Combining the different datasets gave us a good look into the growing condition and plant health at a plot level. The testing and validation dataset contained the plot location, the reported yield for each season in tons per hectare, and the extracted geospatial features. We then used machine learning to predict the rice yield in over 64,000 unsurveyed fields covering more than 16,000 hectares across the country. The predicted yield ranges from 3.8 to 5.5 tons per ha and is within +/- 0.56 tons per ha of the actual yield.
A peek under the model’s hood also gives us insight into what factors contribute to high yield. The features that were most indicative of high crop yield were soil moisture, soil subsurface moisture, and land surface temperature. One of the specific characteristics associated with rice cultivation is the flooded soil environment. This explains why soil moisture and temperature (which affects how quickly water may evaporate) are the leading features that indicate yield.
The power of a well-designed map
We displayed the results on an interactive web map. It shows field boundaries for rice paddies in the project zones, developed in December 2020 by Quantitative Engineering Design (QED) colored based on our model-derived yield estimates. The web map allows the user to efficiently view the data for both surveyed and unsurveyed fields at any granularity they need by zooming in at a district level, or zooming out to compare yield across the province. It also shows the plots’ proximity to the irrigation canals, allowing them to see which low yield plots can be connected to irrigation. This web map ultimately provides the flexibility needed to understand how rice productivity changed across the study area during three different growing seasons.
- Python - we used python libraries, such as pandas, geopandas, and scikit-learn for data preparation and prediction
- Google Earth Engine - a platform for downloading and processing satellite images
- QGIS - an open-source GIS desktop application
- Mapbox - a provider of custom online maps for websites and applications
Supplementing survey data with Machine Learning
Machine Learning can extend survey information and fill in spatial gaps at a fraction of the cost of a ground survey.

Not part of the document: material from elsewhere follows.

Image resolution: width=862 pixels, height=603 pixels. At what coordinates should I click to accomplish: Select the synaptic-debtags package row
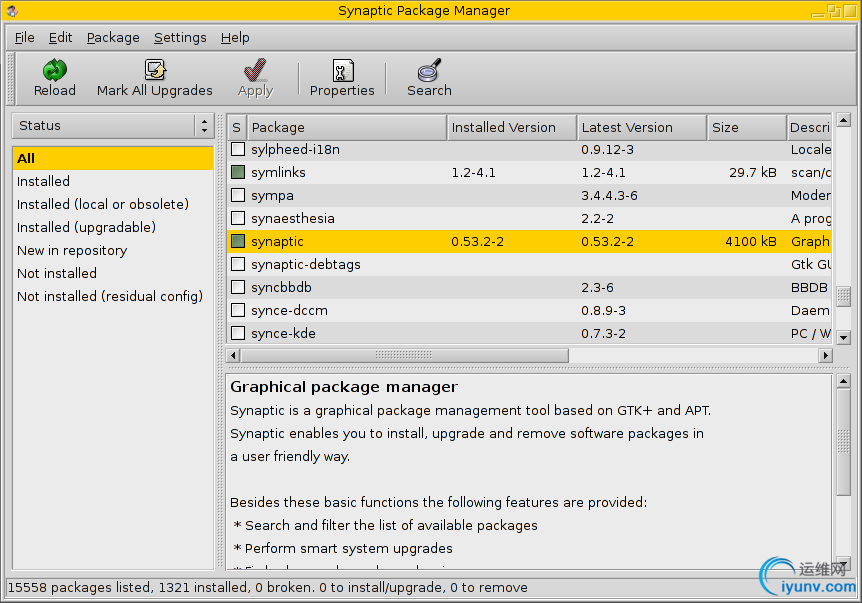click(306, 265)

Putting the model predictions on a dynamic map visualized the data across three provinces in a dynamic and customizable way. ADB’s agricultural experts can filter the map by district and growth season, spot clusters of high or low yield plots, and see how the proximity of irrigation canals affects productivity. The model and web-based map helped ADB better assess the impact of their projects and programs by supplementing the results of the household impact surveys for 2020 with yield estimates from satellite imagery.